This question has already been answered:

What book on C # to read after the book of Shildt C #. Complete guide?

Reported as a duplicate by Athari , Timofei Bondarev , fori1ton , null , PashaPash 5 May '15 at 15:45 .

A similar question was asked earlier and an answer has already been received. If the answers provided are not exhaustive, please ask a new question .

  • one
    IMHO, you need to focus on writing working applications, and not on reading over9000 books. - Olter
  • if you write working applications without reading books, they will work poorly, be accompanied even worse, and will not expand at all! and the code in them will be a living hell for outsiders, and after a while for the author too. - Specter
  • I did not write that you need to make applications without reading books. I wanted to say that practice should not be divorced from theory. - Olter
  • and who told you that my practice is divorced from theory? - ArniLand
  • one
    offtopic / Dear @ArniLand you have a very small percentage of accepted answers, can you still mark the correct answers or close them? - Merlin

2 answers 2

Classic books on programming .

  • What kind of book on C # to read after Shildt?
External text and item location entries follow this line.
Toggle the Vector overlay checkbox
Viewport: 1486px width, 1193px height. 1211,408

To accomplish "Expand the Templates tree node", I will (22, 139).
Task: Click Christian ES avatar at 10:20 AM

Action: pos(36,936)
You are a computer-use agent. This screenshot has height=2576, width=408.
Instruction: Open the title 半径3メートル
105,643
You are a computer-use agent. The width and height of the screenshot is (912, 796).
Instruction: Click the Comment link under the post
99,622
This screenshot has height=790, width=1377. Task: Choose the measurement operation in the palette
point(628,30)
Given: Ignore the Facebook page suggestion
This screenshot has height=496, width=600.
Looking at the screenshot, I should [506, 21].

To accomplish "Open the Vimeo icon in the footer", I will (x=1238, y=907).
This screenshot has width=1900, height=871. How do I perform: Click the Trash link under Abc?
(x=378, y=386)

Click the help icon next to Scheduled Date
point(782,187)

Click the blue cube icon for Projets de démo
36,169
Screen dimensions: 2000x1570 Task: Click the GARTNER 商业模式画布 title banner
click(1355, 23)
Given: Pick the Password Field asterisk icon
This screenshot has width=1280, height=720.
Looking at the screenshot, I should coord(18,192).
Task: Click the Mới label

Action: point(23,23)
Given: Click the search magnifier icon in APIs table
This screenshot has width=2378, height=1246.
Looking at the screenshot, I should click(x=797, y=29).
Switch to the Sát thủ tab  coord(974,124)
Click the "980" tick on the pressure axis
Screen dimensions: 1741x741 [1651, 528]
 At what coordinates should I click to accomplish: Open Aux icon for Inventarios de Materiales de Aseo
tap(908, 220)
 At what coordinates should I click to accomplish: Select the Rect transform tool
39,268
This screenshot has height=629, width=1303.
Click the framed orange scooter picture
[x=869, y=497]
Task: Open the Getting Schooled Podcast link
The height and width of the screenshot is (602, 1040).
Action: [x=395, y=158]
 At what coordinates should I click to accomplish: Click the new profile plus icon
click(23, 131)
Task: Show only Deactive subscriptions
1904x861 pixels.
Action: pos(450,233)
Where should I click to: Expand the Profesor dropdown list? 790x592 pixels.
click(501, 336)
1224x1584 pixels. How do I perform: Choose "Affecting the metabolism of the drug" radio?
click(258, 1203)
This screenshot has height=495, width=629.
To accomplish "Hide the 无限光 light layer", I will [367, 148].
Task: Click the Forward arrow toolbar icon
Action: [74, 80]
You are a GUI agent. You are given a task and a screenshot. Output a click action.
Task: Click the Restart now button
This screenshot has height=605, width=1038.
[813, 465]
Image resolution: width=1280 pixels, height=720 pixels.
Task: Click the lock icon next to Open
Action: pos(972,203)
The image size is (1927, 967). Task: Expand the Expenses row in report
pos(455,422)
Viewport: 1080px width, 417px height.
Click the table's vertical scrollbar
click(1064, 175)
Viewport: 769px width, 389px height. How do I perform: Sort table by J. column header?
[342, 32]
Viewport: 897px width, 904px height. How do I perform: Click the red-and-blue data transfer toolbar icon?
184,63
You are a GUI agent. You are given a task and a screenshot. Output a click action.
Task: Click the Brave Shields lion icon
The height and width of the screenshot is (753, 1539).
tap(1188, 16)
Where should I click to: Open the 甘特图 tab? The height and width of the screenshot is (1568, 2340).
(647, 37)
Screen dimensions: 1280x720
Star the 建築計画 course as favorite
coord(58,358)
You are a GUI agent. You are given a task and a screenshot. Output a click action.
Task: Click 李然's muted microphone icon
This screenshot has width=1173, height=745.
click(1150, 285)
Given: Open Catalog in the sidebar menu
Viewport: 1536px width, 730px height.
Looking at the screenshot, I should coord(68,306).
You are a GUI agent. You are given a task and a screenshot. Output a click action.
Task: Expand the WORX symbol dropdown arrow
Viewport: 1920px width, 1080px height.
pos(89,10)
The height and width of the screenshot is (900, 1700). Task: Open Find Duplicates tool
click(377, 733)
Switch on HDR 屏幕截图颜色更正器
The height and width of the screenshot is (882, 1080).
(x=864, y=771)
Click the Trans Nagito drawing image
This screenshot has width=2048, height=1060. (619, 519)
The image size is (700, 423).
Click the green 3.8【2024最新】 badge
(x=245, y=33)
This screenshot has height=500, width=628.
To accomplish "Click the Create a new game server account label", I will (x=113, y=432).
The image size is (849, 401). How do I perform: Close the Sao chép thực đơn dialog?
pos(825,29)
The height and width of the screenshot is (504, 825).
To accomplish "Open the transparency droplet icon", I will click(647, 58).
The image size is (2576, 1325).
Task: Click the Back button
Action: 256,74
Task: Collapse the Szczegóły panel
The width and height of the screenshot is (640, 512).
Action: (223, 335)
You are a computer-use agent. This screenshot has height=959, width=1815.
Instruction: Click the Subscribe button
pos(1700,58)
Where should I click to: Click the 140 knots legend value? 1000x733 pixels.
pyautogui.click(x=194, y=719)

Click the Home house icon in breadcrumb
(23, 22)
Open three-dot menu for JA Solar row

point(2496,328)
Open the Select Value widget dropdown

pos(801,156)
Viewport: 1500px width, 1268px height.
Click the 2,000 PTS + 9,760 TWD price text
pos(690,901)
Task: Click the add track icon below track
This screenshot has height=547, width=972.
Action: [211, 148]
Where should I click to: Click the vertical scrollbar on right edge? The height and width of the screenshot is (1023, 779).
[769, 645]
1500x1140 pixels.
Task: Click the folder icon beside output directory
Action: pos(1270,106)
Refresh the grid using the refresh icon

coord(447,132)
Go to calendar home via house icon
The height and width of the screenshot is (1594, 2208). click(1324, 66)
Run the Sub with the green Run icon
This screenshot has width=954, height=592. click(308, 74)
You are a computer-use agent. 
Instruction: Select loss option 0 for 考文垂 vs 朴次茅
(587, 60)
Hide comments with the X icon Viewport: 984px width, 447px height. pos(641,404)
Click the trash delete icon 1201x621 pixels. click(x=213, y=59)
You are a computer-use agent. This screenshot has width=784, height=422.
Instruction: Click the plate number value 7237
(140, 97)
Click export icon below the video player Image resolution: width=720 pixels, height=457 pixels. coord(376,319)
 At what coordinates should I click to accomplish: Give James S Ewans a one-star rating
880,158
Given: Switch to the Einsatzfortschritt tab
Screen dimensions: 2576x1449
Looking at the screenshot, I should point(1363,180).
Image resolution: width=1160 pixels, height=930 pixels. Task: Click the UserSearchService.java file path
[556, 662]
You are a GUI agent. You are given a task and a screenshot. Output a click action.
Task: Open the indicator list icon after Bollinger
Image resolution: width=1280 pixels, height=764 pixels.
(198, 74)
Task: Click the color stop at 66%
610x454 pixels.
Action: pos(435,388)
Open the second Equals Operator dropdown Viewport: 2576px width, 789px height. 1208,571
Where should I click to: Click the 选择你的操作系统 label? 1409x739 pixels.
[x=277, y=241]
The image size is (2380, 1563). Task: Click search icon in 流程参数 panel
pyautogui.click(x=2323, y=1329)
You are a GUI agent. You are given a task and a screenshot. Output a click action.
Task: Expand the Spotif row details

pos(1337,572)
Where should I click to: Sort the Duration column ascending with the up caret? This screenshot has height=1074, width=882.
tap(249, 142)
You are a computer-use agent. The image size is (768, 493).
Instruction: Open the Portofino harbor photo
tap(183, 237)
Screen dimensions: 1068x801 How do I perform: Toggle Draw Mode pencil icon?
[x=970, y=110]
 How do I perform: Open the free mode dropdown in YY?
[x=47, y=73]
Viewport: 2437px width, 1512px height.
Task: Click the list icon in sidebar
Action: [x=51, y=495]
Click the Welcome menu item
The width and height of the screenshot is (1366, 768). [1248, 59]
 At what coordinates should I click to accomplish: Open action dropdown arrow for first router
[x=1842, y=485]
Troelsen? The question is off topic for a bit. Shildt with Buch parallel you can read? - ArniLand
  • one
    no book will prevent you from reading another. - Specter
  • Can you consult on the literature outside the forum so as not to produce a bunch of topics? - ArniLand
  • so what's there to consult, read Richter and Albahari, to study C #, Gang Chetyrh - Design Patterns, MacConhel and Fowler, not to write govnokod, the rest of the link in the answer. - Specter

My opinion is that Shield is a good base. After it, you can already take on something real. For example, take courses in any company or connect to open-source development.